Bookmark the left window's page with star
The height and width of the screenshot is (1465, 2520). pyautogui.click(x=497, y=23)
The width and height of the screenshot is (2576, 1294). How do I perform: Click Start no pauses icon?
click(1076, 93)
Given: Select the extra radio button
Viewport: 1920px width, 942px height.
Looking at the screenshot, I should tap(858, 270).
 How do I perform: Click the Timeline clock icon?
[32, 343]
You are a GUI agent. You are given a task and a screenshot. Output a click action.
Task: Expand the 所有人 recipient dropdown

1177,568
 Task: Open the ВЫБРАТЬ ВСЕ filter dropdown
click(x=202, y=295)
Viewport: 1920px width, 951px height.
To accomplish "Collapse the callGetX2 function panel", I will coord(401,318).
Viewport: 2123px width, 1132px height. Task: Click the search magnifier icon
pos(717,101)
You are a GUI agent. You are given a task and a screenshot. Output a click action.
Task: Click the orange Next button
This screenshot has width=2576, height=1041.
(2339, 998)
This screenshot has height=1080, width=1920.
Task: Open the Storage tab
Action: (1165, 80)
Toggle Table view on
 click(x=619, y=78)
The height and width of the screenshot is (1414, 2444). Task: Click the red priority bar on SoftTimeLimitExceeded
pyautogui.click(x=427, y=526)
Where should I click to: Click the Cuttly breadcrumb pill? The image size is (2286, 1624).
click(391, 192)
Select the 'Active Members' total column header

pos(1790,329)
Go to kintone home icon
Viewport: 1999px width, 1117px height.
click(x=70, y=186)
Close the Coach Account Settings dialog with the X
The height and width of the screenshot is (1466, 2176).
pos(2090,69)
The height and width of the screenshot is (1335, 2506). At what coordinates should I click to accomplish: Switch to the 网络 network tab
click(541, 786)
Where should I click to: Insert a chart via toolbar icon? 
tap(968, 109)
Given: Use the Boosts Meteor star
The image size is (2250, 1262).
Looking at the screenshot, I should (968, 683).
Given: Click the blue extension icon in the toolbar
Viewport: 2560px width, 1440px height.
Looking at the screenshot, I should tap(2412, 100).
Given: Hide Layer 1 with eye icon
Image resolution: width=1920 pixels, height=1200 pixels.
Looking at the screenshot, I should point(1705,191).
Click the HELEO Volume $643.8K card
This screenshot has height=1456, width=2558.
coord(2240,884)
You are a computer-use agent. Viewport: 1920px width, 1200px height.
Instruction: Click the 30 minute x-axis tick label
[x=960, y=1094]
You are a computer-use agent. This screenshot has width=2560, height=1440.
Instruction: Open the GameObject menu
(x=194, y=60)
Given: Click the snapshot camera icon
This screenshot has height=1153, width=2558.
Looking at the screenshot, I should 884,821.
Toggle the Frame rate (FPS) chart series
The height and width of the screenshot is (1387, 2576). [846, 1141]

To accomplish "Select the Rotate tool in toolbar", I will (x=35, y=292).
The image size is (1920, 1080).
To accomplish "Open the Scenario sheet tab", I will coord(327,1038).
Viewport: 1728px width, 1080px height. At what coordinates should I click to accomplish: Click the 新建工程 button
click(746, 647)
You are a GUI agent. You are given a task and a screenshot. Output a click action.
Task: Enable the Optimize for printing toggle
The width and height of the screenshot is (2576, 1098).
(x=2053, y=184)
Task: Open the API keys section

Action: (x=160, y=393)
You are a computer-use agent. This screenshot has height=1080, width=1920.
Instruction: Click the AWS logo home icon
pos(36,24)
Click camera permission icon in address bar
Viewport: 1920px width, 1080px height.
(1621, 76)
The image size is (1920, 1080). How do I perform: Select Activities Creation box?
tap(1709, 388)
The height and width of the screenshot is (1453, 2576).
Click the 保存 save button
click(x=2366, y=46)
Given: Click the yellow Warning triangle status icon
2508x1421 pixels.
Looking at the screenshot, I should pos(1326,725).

· · · ·

Transcribe the entries above exactly.

• _Task solution_
Bookmark the left window's page with star
The height and width of the screenshot is (1465, 2520). pyautogui.click(x=497, y=23)
The width and height of the screenshot is (2576, 1294). How do I perform: Click Start no pauses icon?
click(1076, 93)
Given: Select the extra radio button
Viewport: 1920px width, 942px height.
Looking at the screenshot, I should tap(858, 270).
 How do I perform: Click the Timeline clock icon?
[32, 343]
You are a GUI agent. You are given a task and a screenshot. Output a click action.
Task: Expand the 所有人 recipient dropdown

1177,568
 Task: Open the ВЫБРАТЬ ВСЕ filter dropdown
click(x=202, y=295)
Viewport: 1920px width, 951px height.
To accomplish "Collapse the callGetX2 function panel", I will coord(401,318).
Viewport: 2123px width, 1132px height. Task: Click the search magnifier icon
pos(717,101)
You are a GUI agent. You are given a task and a screenshot. Output a click action.
Task: Click the orange Next button
This screenshot has width=2576, height=1041.
(2339, 998)
This screenshot has height=1080, width=1920.
Task: Open the Storage tab
Action: (1165, 80)
Toggle Table view on
 click(x=619, y=78)
The height and width of the screenshot is (1414, 2444). Task: Click the red priority bar on SoftTimeLimitExceeded
pyautogui.click(x=427, y=526)
Where should I click to: Click the Cuttly breadcrumb pill? The image size is (2286, 1624).
click(391, 192)
Select the 'Active Members' total column header

pos(1790,329)
Go to kintone home icon
Viewport: 1999px width, 1117px height.
click(x=70, y=186)
Close the Coach Account Settings dialog with the X
The height and width of the screenshot is (1466, 2176).
pos(2090,69)
The height and width of the screenshot is (1335, 2506). At what coordinates should I click to accomplish: Switch to the 网络 network tab
click(541, 786)
Where should I click to: Insert a chart via toolbar icon? 
tap(968, 109)
Given: Use the Boosts Meteor star
The image size is (2250, 1262).
Looking at the screenshot, I should (968, 683).
Given: Click the blue extension icon in the toolbar
Viewport: 2560px width, 1440px height.
Looking at the screenshot, I should tap(2412, 100).
Given: Hide Layer 1 with eye icon
Image resolution: width=1920 pixels, height=1200 pixels.
Looking at the screenshot, I should point(1705,191).
Click the HELEO Volume $643.8K card
This screenshot has height=1456, width=2558.
coord(2240,884)
You are a computer-use agent. Viewport: 1920px width, 1200px height.
Instruction: Click the 30 minute x-axis tick label
[x=960, y=1094]
You are a computer-use agent. This screenshot has width=2560, height=1440.
Instruction: Open the GameObject menu
(x=194, y=60)
Given: Click the snapshot camera icon
This screenshot has height=1153, width=2558.
Looking at the screenshot, I should 884,821.
Toggle the Frame rate (FPS) chart series
The height and width of the screenshot is (1387, 2576). [846, 1141]

To accomplish "Select the Rotate tool in toolbar", I will (x=35, y=292).
The image size is (1920, 1080).
To accomplish "Open the Scenario sheet tab", I will coord(327,1038).
Viewport: 1728px width, 1080px height. At what coordinates should I click to accomplish: Click the 新建工程 button
click(746, 647)
You are a GUI agent. You are given a task and a screenshot. Output a click action.
Task: Enable the Optimize for printing toggle
The width and height of the screenshot is (2576, 1098).
(x=2053, y=184)
Task: Open the API keys section

Action: (x=160, y=393)
You are a computer-use agent. This screenshot has height=1080, width=1920.
Instruction: Click the AWS logo home icon
pos(36,24)
Click camera permission icon in address bar
Viewport: 1920px width, 1080px height.
(1621, 76)
The image size is (1920, 1080). How do I perform: Select Activities Creation box?
tap(1709, 388)
The height and width of the screenshot is (1453, 2576).
Click the 保存 save button
click(x=2366, y=46)
Given: Click the yellow Warning triangle status icon
2508x1421 pixels.
Looking at the screenshot, I should pos(1326,725).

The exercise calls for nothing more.